Cookie Policy
Notice on the use of cookies and similar technologies pursuant to EU Regulation 2016/679 and the Italian Data Protection Authority Resolution of 10 June 2021.
Last updated: v2.1 — 06/06/2026
This Cookie Policy describes the types of cookies and similar technologies used by the website and application ideaproof.io (the "Application"), operated by NT VENTURES S.R.L., with registered office at Via Lorenteggio 47, 20146 Milan (MI), Italy, Italian Tax Code / VAT 14718310965, REA MI-2802909.
1. What cookies are
Cookies are small text files that the websites you visit send to your device, where they are stored to be later resent to those same websites on subsequent visits. Cookies can be used for various purposes: computer authentication, session monitoring, storing specific preferences, statistical analysis, etc.
2. Cookie inventory
The Application uses the following cookies and similar technologies. Durations are maximum values: cookies may expire earlier following user action or browser settings.

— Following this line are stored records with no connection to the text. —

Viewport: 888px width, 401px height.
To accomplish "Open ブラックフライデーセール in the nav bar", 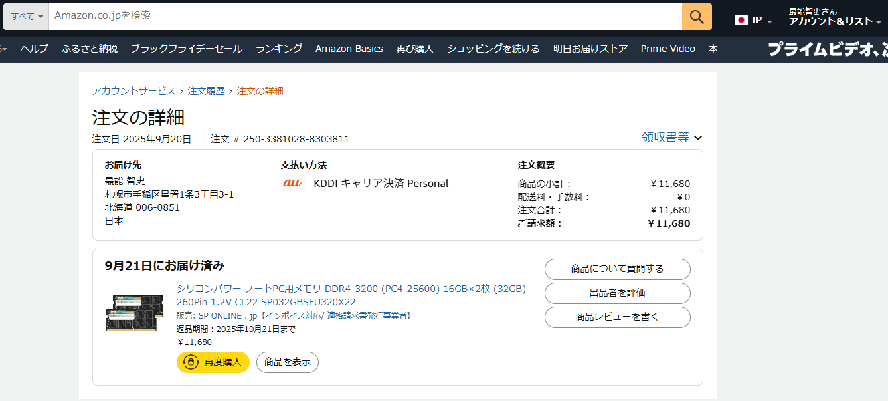I will 186,49.
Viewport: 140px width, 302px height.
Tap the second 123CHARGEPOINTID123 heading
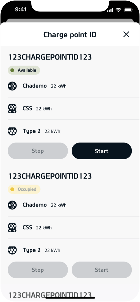point(50,176)
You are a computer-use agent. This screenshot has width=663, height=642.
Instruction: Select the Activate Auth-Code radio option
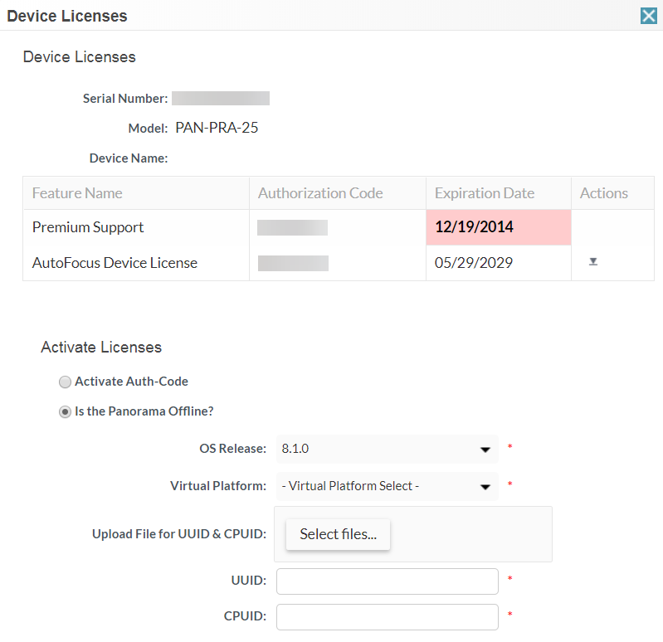point(65,382)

| Cookie | Party | Purpose | Max duration |
|---|---|---|---|
| sb-access-token | First-party (Supabase) | Authenticated session | 1 hour (rotating) |
| sb-refresh-token | First-party (Supabase) | Session refresh | Up to 30 days |
| ideaproof_consent_v1 | First-party | Cookie consent preferences | 6 months |
| _ga | Third-party (Google) | Google Analytics — user identification | 13 months |
| _ga_* | Third-party (Google) | Google Analytics — session state | 13 months |
| _gid | Third-party (Google) | Google Analytics — user distinction | 24 hours |
| _gcl_au | Third-party (Google) | Google Ads conversion linker | 90 days |
| _cs_* | Third-party (Contentsquare) | Aggregated UX behaviour analysis | Up to 13 months |
| __stripe_mid | Third-party (Stripe) | Payment fraud prevention | 1 year |
| __stripe_sid | Third-party (Stripe) | Payment session | 30 minutes |
| SendGrid open pixel | Third-party (SendGrid) | Newsletter open tracking (only in marketing emails) | Session |
3. Cookie categories
- Strictly necessary: required for authentication, session and core functionality. Installed on the basis of legitimate interest, no consent required.

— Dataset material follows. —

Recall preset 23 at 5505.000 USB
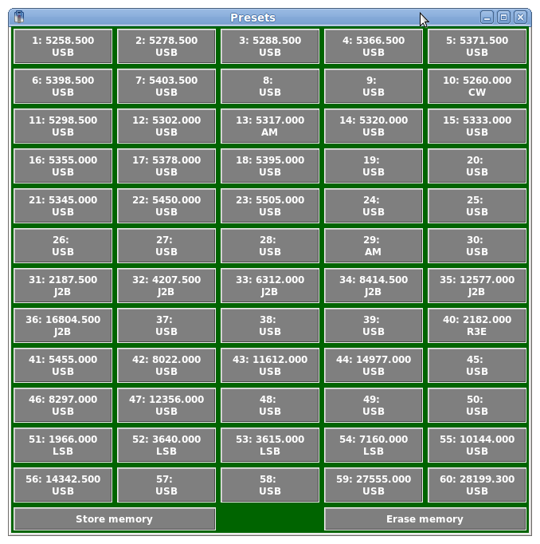The image size is (540, 544). point(270,206)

- Analytics: aggregated statistics and UX measurement (Google Analytics, Contentsquare). Require consent.
- Marketing: conversion measurement and remarketing (Google Ads, SendGrid pixel). Require consent.
- Payments: Stripe fraud-prevention cookies, loaded only on payment pages. Strictly necessary to complete a transaction.
4. Third-party providers
The Application integrates services provided by third parties that may install their own cookies. The main providers are:
- Google LLC — Google Analytics (GA4) and Google Ads. Privacy policy: policies.google.com/privacy.

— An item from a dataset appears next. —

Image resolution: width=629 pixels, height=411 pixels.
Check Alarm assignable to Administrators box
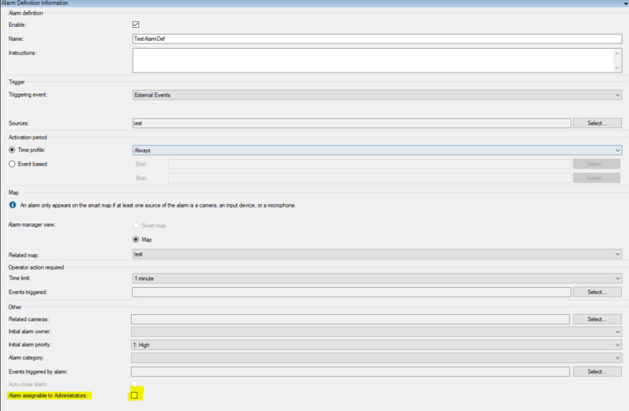[135, 395]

- Contentsquare SAS — aggregated user-behavior analysis. Privacy policy: contentsquare.com/privacy-and-security.
- Stripe Payments Europe Ltd — payment processing and fraud prevention. Privacy policy: stripe.com/privacy.
- SendGrid (Twilio Inc.) — newsletter open-tracking pixel. Privacy policy: twilio.com/legal/privacy.
- Supabase Inc. — first-party authentication cookies (technical, strictly necessary).
5. Legal basis
Strictly necessary cookies are installed based on the Controller's legitimate interest, as they are required for the Application to function. Analytics and marketing cookies are only installed with the User's explicit consent, expressed via the cookie banner. Before consent is collected, no profiling or third-party cookies are installed on the User's device.
The consent banner offers "Accept all" and "Reject all" options with equivalent prominence and effort, in line with the Italian Data Protection Authority Resolution of 10 June 2021 (§7). The Application does not use cookie walls: refusing non-essential cookies does not restrict access to the content.
6. Managing your preferences
You can change your cookie preferences at any time by clicking the button below. You can also manage cookies directly from your browser settings:
7. Data Subject's rights
The Data Subject may exercise the rights provided by the GDPR (access, rectification, erasure, objection, portability) at any time by writing to [email protected]. For further information please refer to the Privacy Policy.
8. Audit and updates
The Controller reviews this cookie inventory at least every six months and after any material change to the Application's third-party integrations. The current version is v2.1 — 06/06/2026.
Last updated: v2.1 — 06/06/2026 — NT VENTURES S.R.L.